41Accidental 911 Calls
If you accidentally call 911, do not hang up. Instead, inform the dispatcher that it was a mistake so they are aware there is no emergency.
42. Operation Nemesis was a secret plan executed by Armenia to hunt down and assassinate the perpetrators of the Armenian Genocide. The assassins successfully killed 11 of the highest-ranking officials responsible for orchestrating the genocide across at least 5 different countries.
43. Dumb Ways to Die, the world's most shared Public Service Announcement (PSA), hit the internet in November 2012. It was launched by Metro Trains Melbourne to promote rail safety.
44. Most English-speaking countries around the world pronounce the letter "Z" as "zed," but the United States is the only one that pronounces it as "zee."
45. Shivering for fifteen minutes due to cold temperatures can have the same metabolic effect as one hour of exercise.
46U-shaped Toilet Seat
The U-shaped toilet seat was designed to give women plenty of room to wipe without having to stand up or touch the seat directly.
47. The Nazis trained and sent two teams of saboteurs to America, but they were caught on the first day. Only two escaped execution and one of the leaders even contacted the FBI to surrender and demanded a meeting with Hoover to surrender.

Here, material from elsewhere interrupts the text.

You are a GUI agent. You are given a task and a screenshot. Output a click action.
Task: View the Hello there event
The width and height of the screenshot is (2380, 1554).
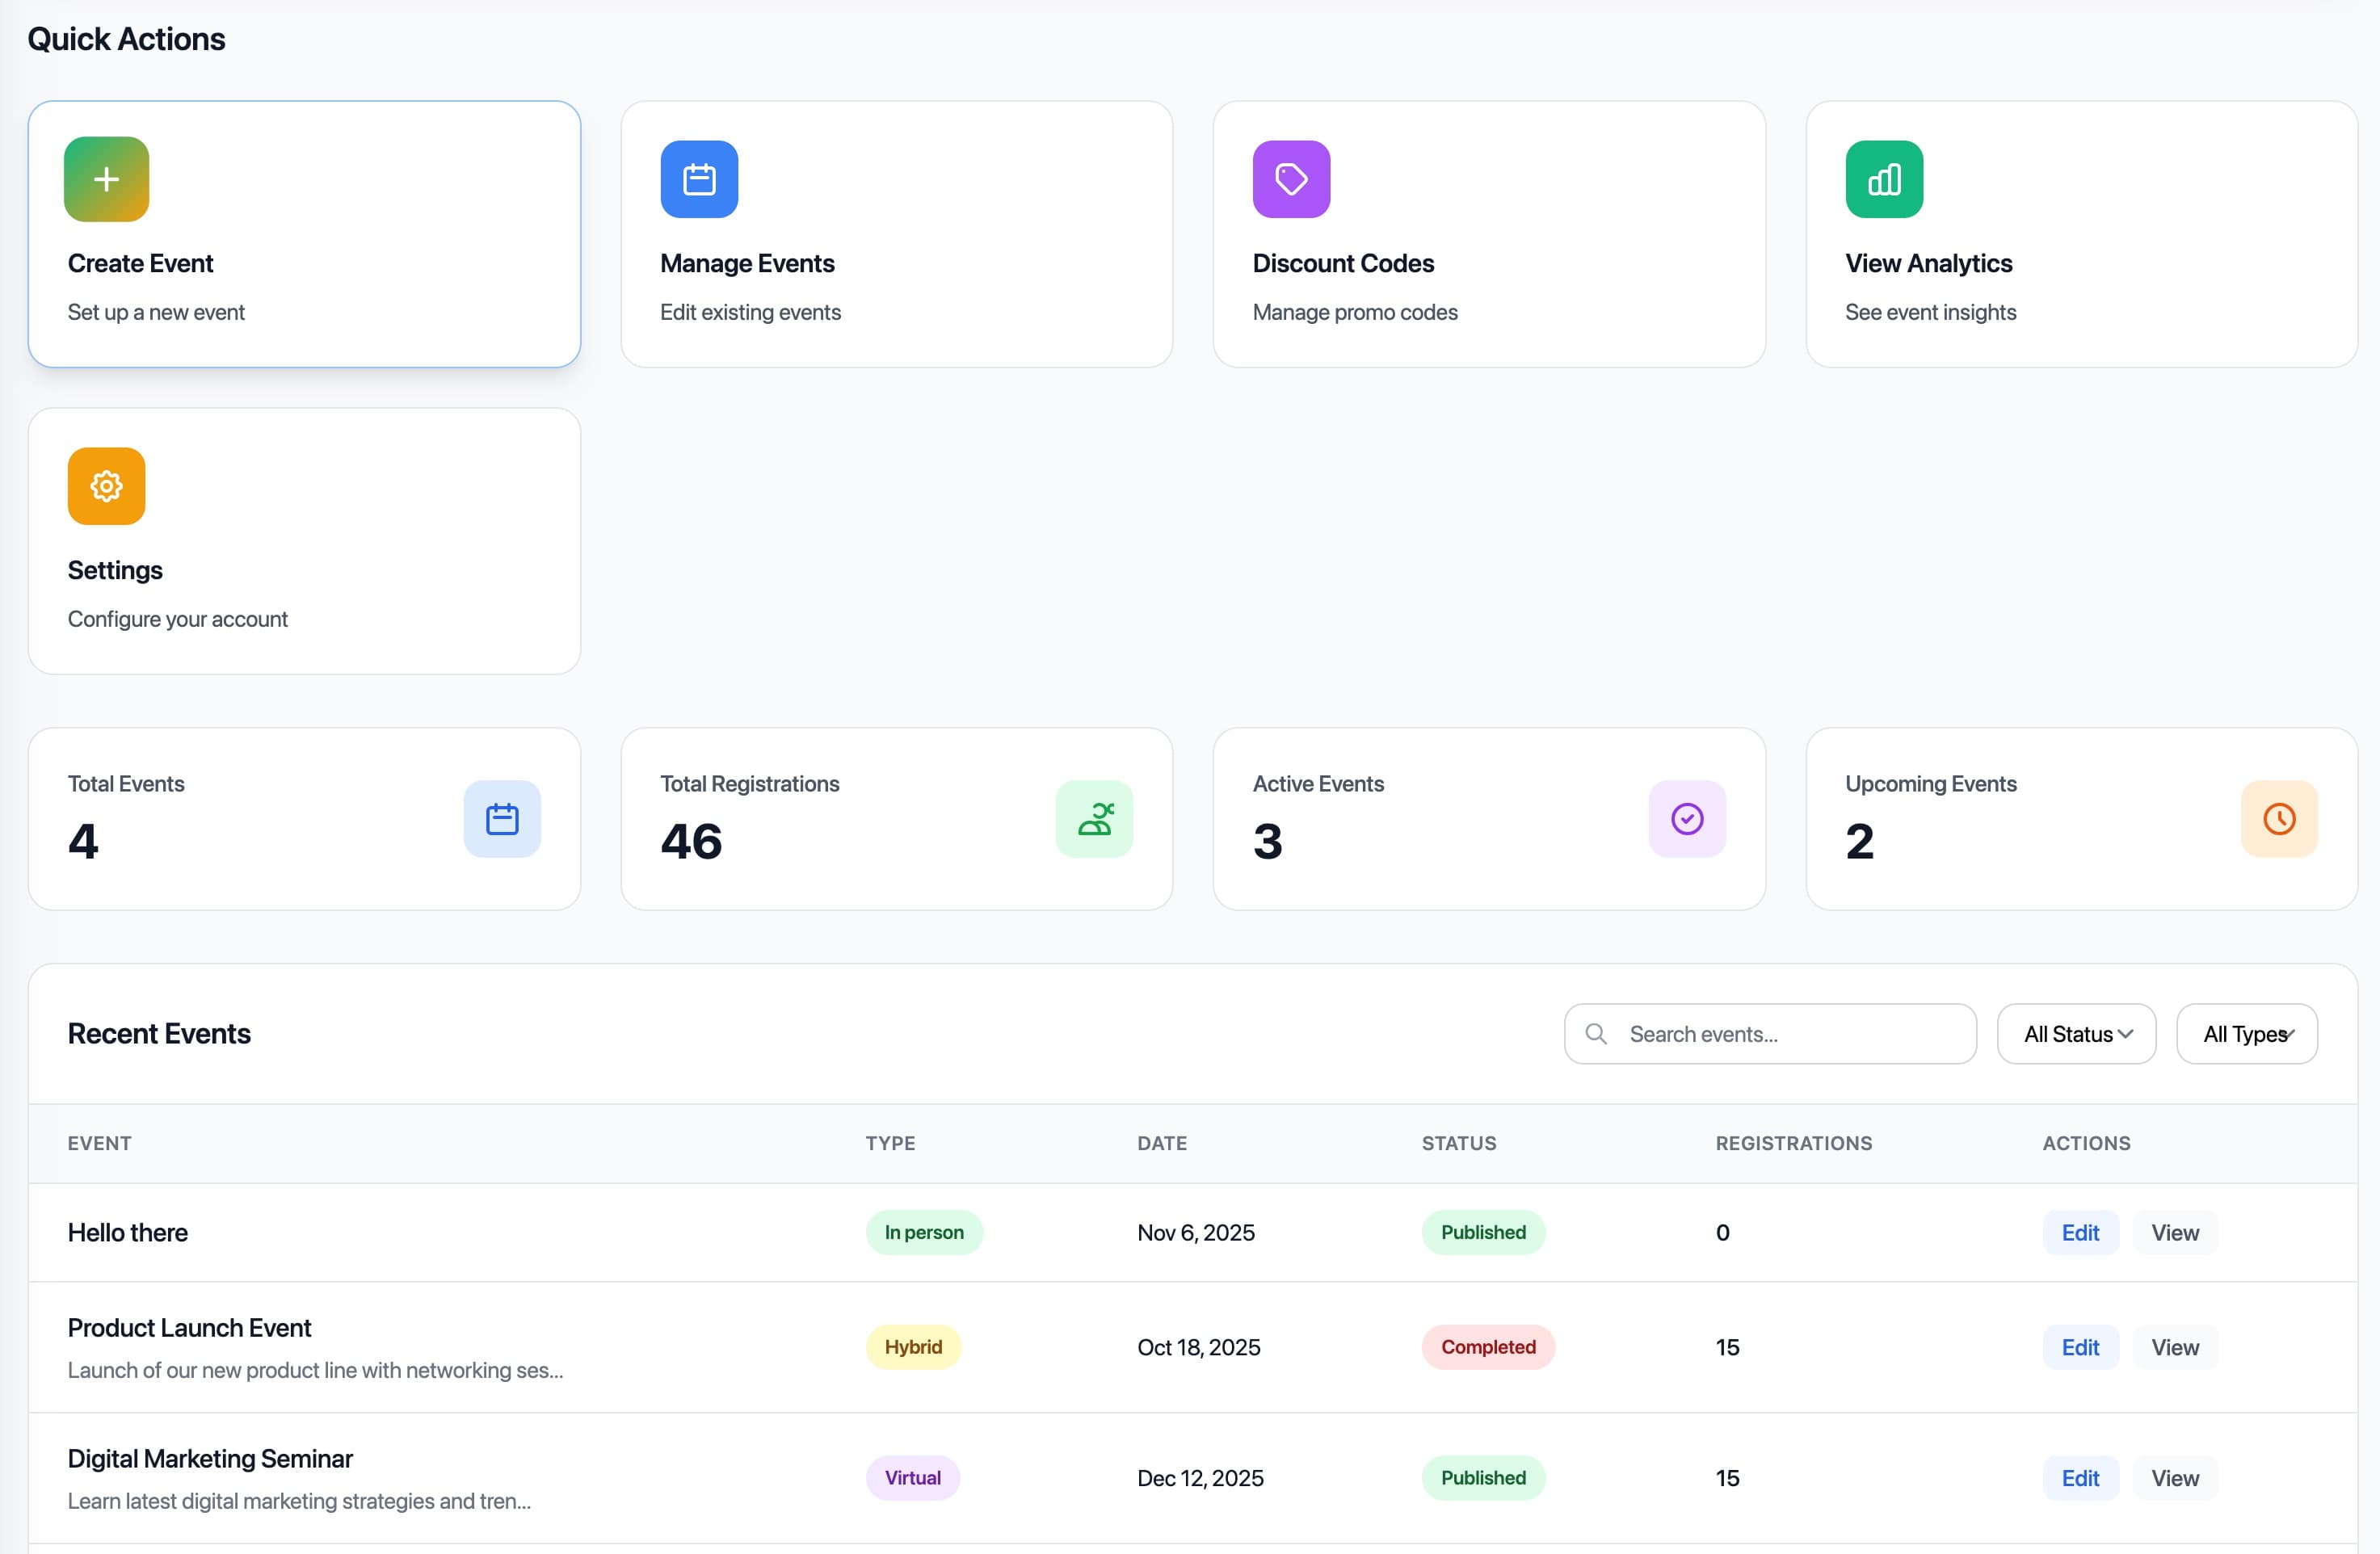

48. The average desk-bound employee spends 28 percent of their professional life reading and responding to emails.
49. Druids (high-ranking class in ancient Celtic cultures) were held in such high esteem that they were exempt from taxes and military service. They could even stop battles between warring armies.
50. Each driver in the Indy 500 fills out a ballot for their preferred type of milk to be served on the podium if they win, as part of tradition. Emerson Fittipaldi famously chose orange juice instead.